Fluid handling systems supplier Hamworthy has acquired the company that pioneered gas scrubber development as a commercially viable alternative to costly low sulphur content distillates, to comply with new International Maritime Organization (IMO) MARPOL Annex VI regulations on emissions.
Last year IMO agreed the concept of Emission Control Areas, ruling that the maximum sulphur content in fuels used in such zones must be cut to 1.5%, then to 1% by 2012, and to 0.1% in 2015. The regulations are already in force in the North Sea, English Channel and the Baltic. Similarly the US and Canada have applied for ECA status for the waters extending 200 Nm from their coasts. Other countries are expected to follow suit. A global limit of 0.5% Sulphur content in the fuel has been proposed from 2020.
Over the last four years, Krystallon has supplied two shipboard and two on-shore gas scrubbing systems capable of cutting sulphur emissions from plant burning residual fuel oil with a sulphur content of 3.5% by as much as 98%.
Trials and operations of Krystallon’s plant were material to IMO sanctioning gas scrubbers as a permissible alternative to low sulphur marine distillate fuel to meet its emissions targets.
Hamworthy Chief Executive Joe Oatley said: "The emerging market for marine sulphur emissions reduction is an exciting global opportunity underpinned by international environmental regulations. The acquisition of Krystallon is consistent with our strategy of expanding the Group´s technological base in long-term growth markets."
The renamed Hamworthy Krystallon will be part of the Inert Gas Systems division where Hamworthy has more than 40 years experience of sea water scrubbing, as well as extensive project management and manufacturing resources.

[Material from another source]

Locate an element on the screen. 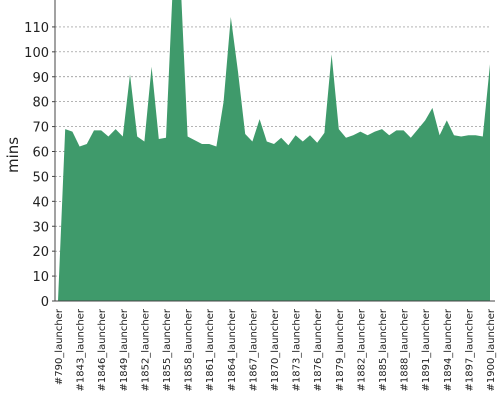  y-tick-label: 0 is located at coordinates (45, 302).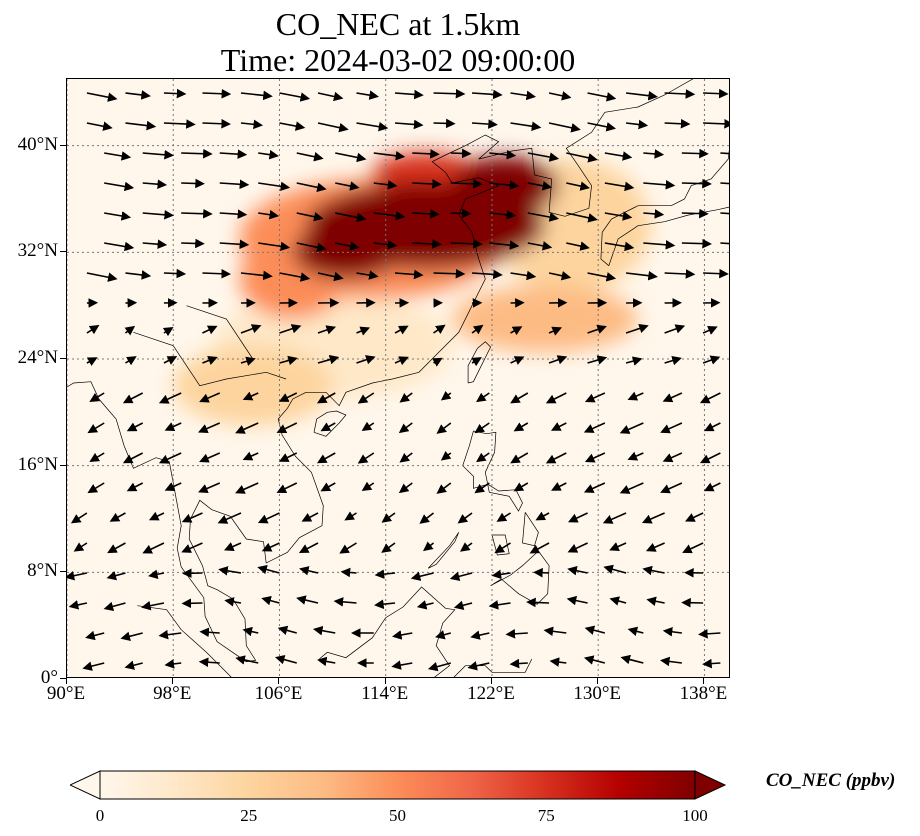 The width and height of the screenshot is (920, 836). Describe the element at coordinates (398, 816) in the screenshot. I see `colorbar-tick-label: 50` at that location.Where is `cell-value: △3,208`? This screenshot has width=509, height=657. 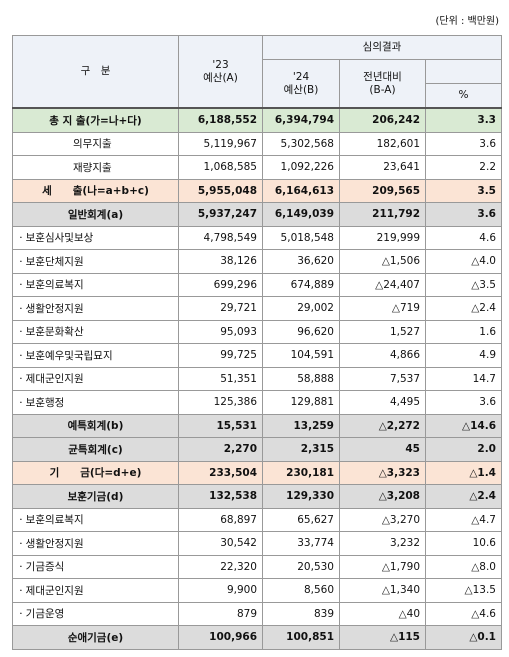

“While low sulphur content fuel had attracted wide attention, gas scrubbing has now proved itself as a workable, lower cost alternative,” said Hamworthy Krystallon new managing director Sigurd Jenssen. He added that, as well as eliminating almost all sulphur emissions, gas scrubbing cut particulate emissions by up to 80%.
“Hamworthy’s experience in seawater scrubbing and its global manufacturing and service network will be critical in ensuring that this technical solution can now reach a wider audience,” Mr Jenssen said.
Hamworthy Krystallon’s scrubber system is an open loop design that neutralises scrubbed acid gasses using the carbonate/bicarbonate naturally occurring in sea water. Fitted into the ship’s funnel space, the unit can be operated at temperatures of up to 450oC.
Initially trialled on board the P&O ferry Pride of Kent, the Krystallon solution was subsequently installed on the Holland America Lines cruise ship Zaandam, and as part of onshore plants in Greece and Japan. The technology can be applied to scrub the exhaust from both two and four stroke engines as well as boiler systems.
The units so far delivered have worked in combination with diesel engines in the 1MW – 8MW power range, but Krystallon has developed designs to work with engines of up to 67MW.